----- Source information

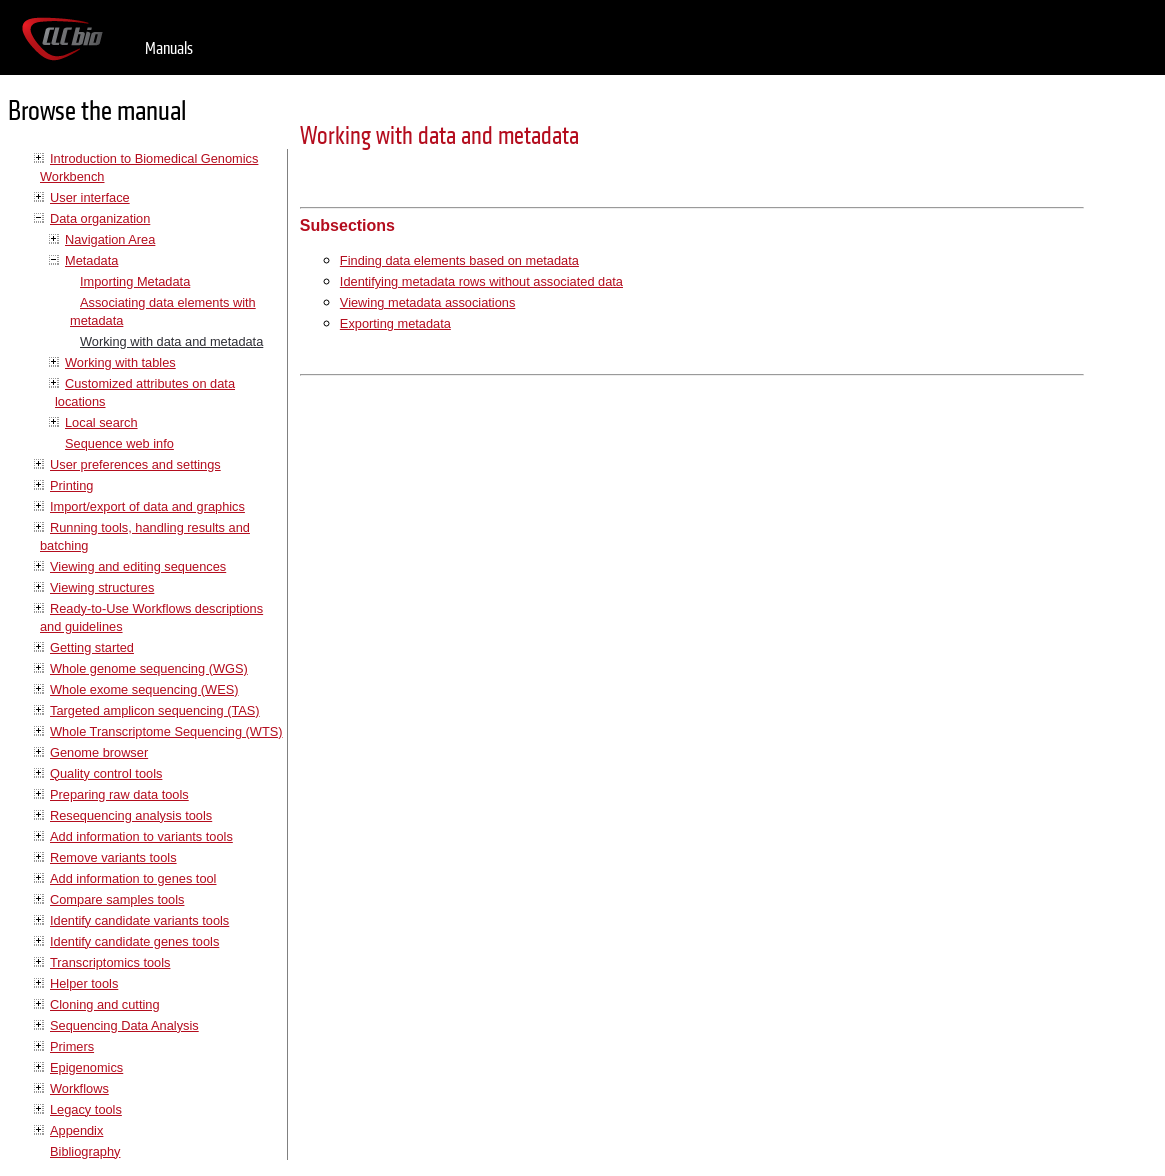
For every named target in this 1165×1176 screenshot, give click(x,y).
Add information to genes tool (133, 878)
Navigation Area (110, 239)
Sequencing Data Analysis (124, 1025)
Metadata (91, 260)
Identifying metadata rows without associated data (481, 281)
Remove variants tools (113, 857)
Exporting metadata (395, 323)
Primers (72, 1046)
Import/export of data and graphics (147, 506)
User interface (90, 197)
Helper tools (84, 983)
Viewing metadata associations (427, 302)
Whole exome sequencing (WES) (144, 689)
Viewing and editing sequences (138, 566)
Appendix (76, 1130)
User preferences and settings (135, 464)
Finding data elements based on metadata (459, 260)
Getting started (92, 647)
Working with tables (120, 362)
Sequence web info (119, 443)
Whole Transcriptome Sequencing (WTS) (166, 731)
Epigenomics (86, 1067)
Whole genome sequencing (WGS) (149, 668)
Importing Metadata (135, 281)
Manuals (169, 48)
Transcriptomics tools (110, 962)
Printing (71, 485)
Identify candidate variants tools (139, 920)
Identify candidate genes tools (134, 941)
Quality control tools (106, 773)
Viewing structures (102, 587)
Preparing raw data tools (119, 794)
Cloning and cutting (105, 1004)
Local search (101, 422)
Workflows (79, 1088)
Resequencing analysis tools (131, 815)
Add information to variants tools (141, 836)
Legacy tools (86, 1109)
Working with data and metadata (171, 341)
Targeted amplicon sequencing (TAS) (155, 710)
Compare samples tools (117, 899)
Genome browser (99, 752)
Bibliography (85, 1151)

----------

- _Problem description_:
Transcribe the records above exactly, skipping pictures.

- _Your solution_:
For every named target in this 1165×1176 screenshot, give click(x,y).
Add information to genes tool (133, 878)
Navigation Area (110, 239)
Sequencing Data Analysis (124, 1025)
Metadata (91, 260)
Identifying metadata rows without associated data (481, 281)
Remove variants tools (113, 857)
Exporting metadata (395, 323)
Primers (72, 1046)
Import/export of data and graphics (147, 506)
User interface (90, 197)
Helper tools (84, 983)
Viewing metadata associations (427, 302)
Whole exome sequencing (WES) (144, 689)
Viewing and editing sequences (138, 566)
Appendix (76, 1130)
User preferences and settings (135, 464)
Finding data elements based on metadata (459, 260)
Getting started (92, 647)
Working with tables (120, 362)
Sequence web info (119, 443)
Whole Transcriptome Sequencing (WTS) (166, 731)
Epigenomics (86, 1067)
Whole genome sequencing (WGS) (149, 668)
Importing Metadata (135, 281)
Manuals (169, 48)
Transcriptomics tools (110, 962)
Printing (71, 485)
Identify candidate variants tools (139, 920)
Identify candidate genes tools (134, 941)
Quality control tools (106, 773)
Viewing structures (102, 587)
Preparing raw data tools (119, 794)
Cloning and cutting (105, 1004)
Local search (101, 422)
Workflows (79, 1088)
Resequencing analysis tools (131, 815)
Add information to variants tools (141, 836)
Legacy tools (86, 1109)
Working with data and metadata (171, 341)
Targeted amplicon sequencing (TAS) (155, 710)
Compare samples tools (117, 899)
Genome browser (99, 752)
Bibliography (85, 1151)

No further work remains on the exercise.